Décompensation professionnelle. Repérer pour mieux agir

C. RAVALLEC, D. VAUDOUX Travail et Sécurité. - 2008. - N° 685. - Pages 22- 30

La décompensation professionnelle peut prendre des formes diverses et se manifester aussi bien au niveau de la santé physique que mentale : maladies cardio-vasculaires, troubles anxio-dépressifs, tendances suicidaires. La seule façon de faire de la prévention durable est d’opter pour une démarche de prévention collective qui va agir sur les origines de cette décompensation, en lien avec le travail.
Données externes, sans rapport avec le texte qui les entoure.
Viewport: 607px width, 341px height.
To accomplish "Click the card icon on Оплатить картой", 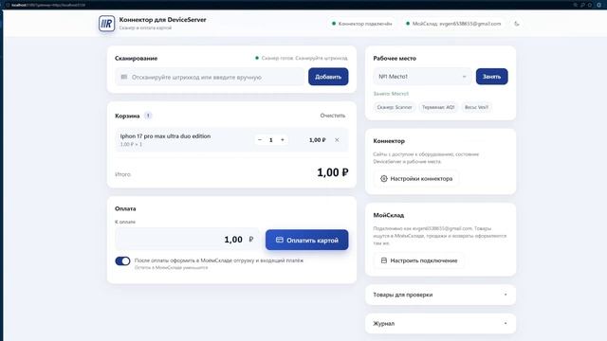I will pos(279,240).
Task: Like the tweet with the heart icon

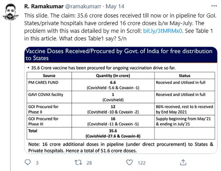Action: pyautogui.click(x=129, y=162)
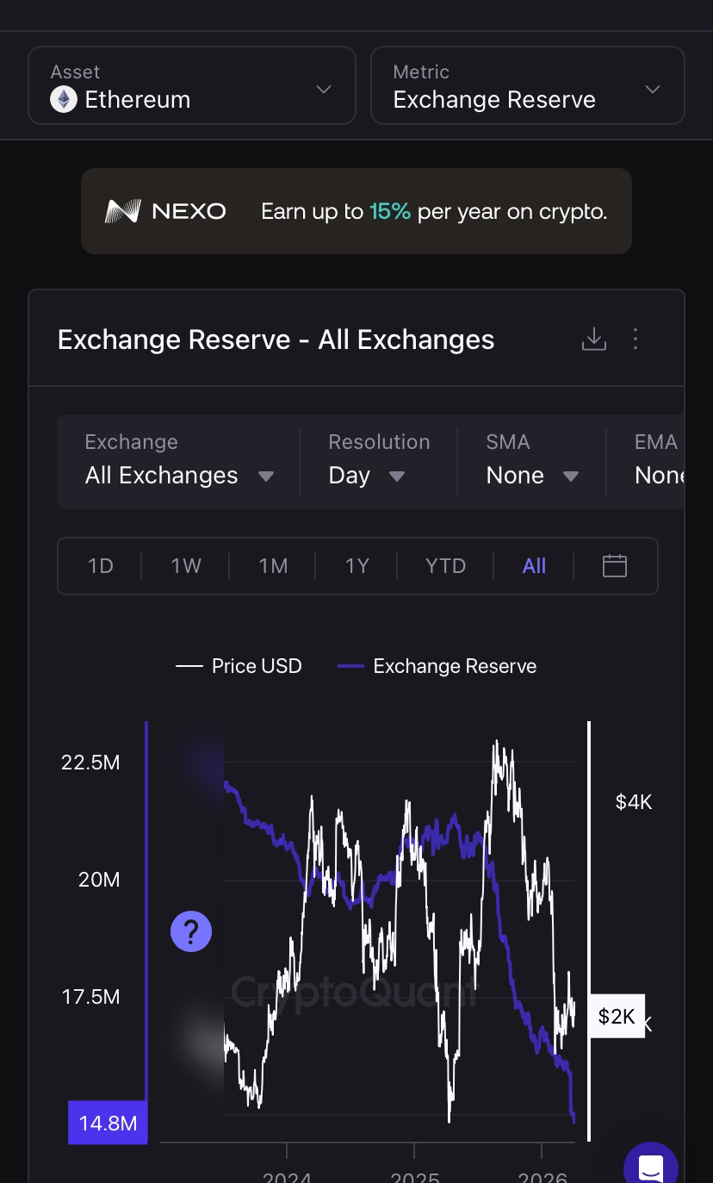
Task: Open the SMA None dropdown
Action: point(532,476)
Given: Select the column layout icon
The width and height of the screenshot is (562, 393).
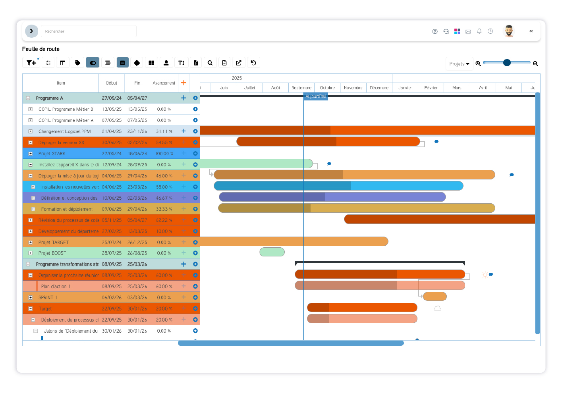Looking at the screenshot, I should (x=62, y=62).
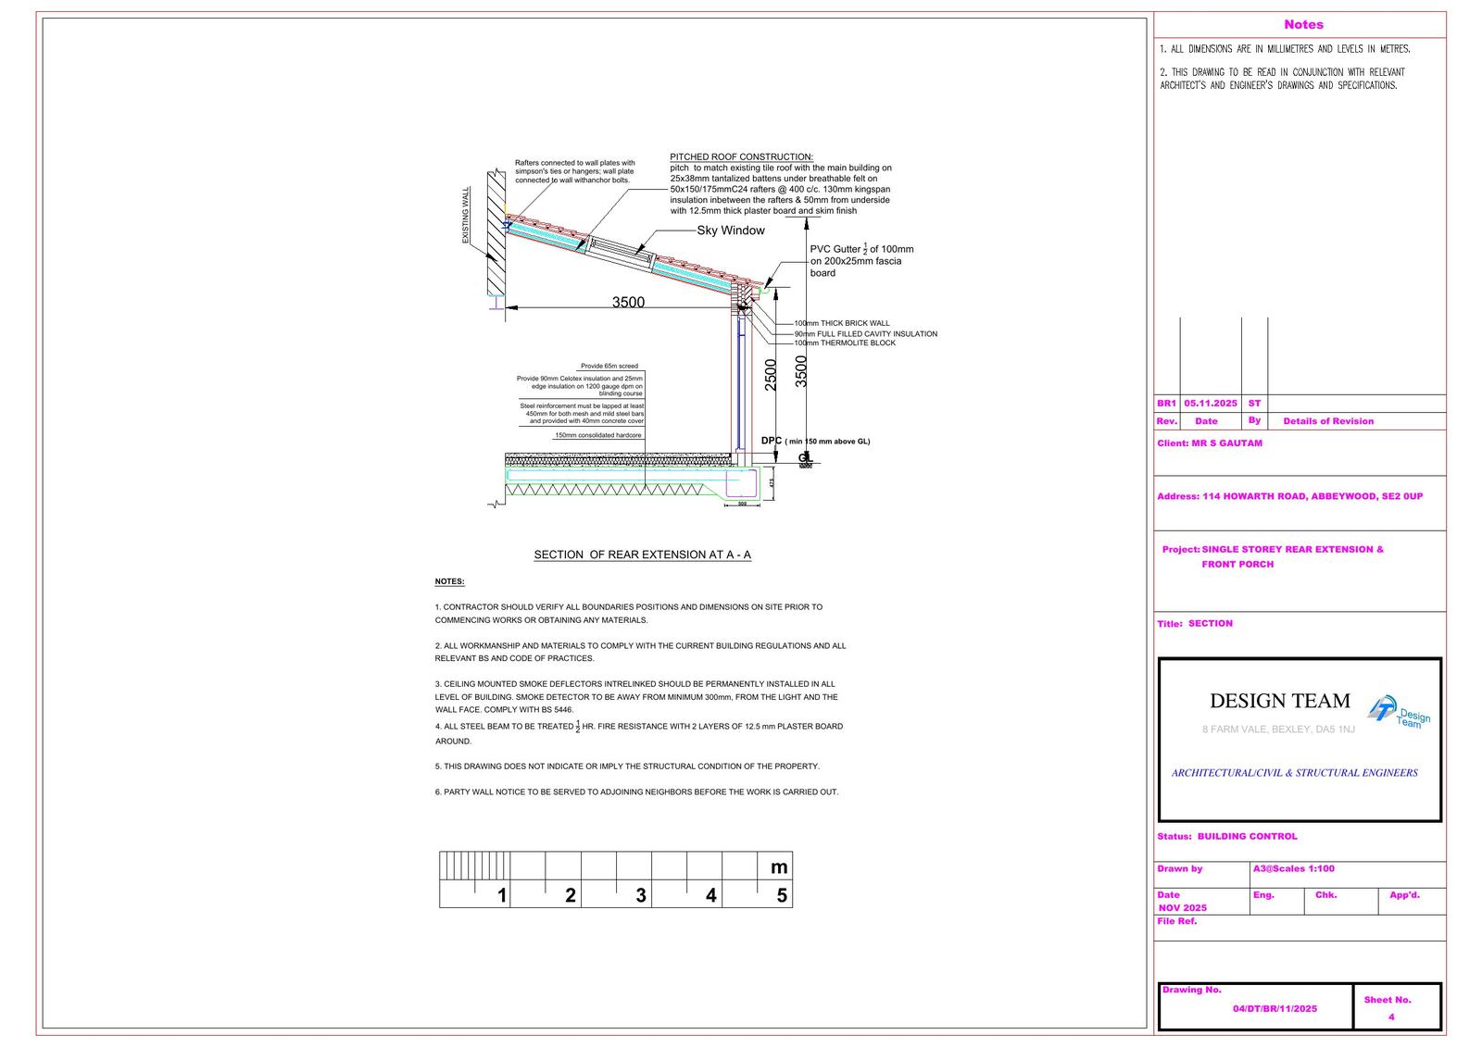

Cette démarche suppose différentes étapes : un prédiagnostic (qui objective les problèmes de stress, évalue leur dimension collective et permet de recueillir des indicateurs de dépistage), la constitution d’un groupe de projet rassemblant direction, préventeurs internes et salariés volontaires représentant les différents services de l’entreprise (ayant pour mission d’informer l’ensemble des salariés, de guider les intervenants extérieurs, et d’assurer le suivi des actions et des indicateurs), le diagnostic approfondi avec l’aide d’intervenants extérieurs (afin d’évaluer le niveau de stress, d’en repérer les sources et d’identifier les groupes de salariés les plus affectés), la restitution des résultats, l’élaboration et la mise en œuvre d’un plan d’action pratique et précis, le suivi des indicateurs.

Un exemple de politique de prévention collective est présenté dans ce dossier, et concerne une entreprise soucieuse de limiter l’impact psychologique dont pouvaient être victimes ses agents. Si la prévention n’a pas été mise en œuvre ou a été insuffisante, les personnes en souffrance peuvent bénéficier de consultations de pathologies professionnelles qui sont l’occasion de prendre du recul et de réfléchir aux différents aspects de la situation. L’objectif est de revenir à son poste dans de bonnes conditions. Chaque histoire étant unique, la prise en charge se déroule au cas par cas. Cependant, les personnes se trouvent souvent dans une désorientation totale. D’une façon générale, il faut aider la personne à se sortir de sa position de victime afin qu’elle retrouve une position d’acteur. Elle doit renouer avec le fait que derrière la problématique relationnelle, il est question de travail et il faut tenter de transformer une rupture de trajectoire en opportunité.

La situation est parfois si désastreuse qu’un retour au travail dans les mêmes conditions n’est pas envisageable. La réintégration passe alors par un changement de service, d’entreprise, voire de secteur d’activité. Le retour au travail est toujours une victoire et traduit la réussite de la démarche.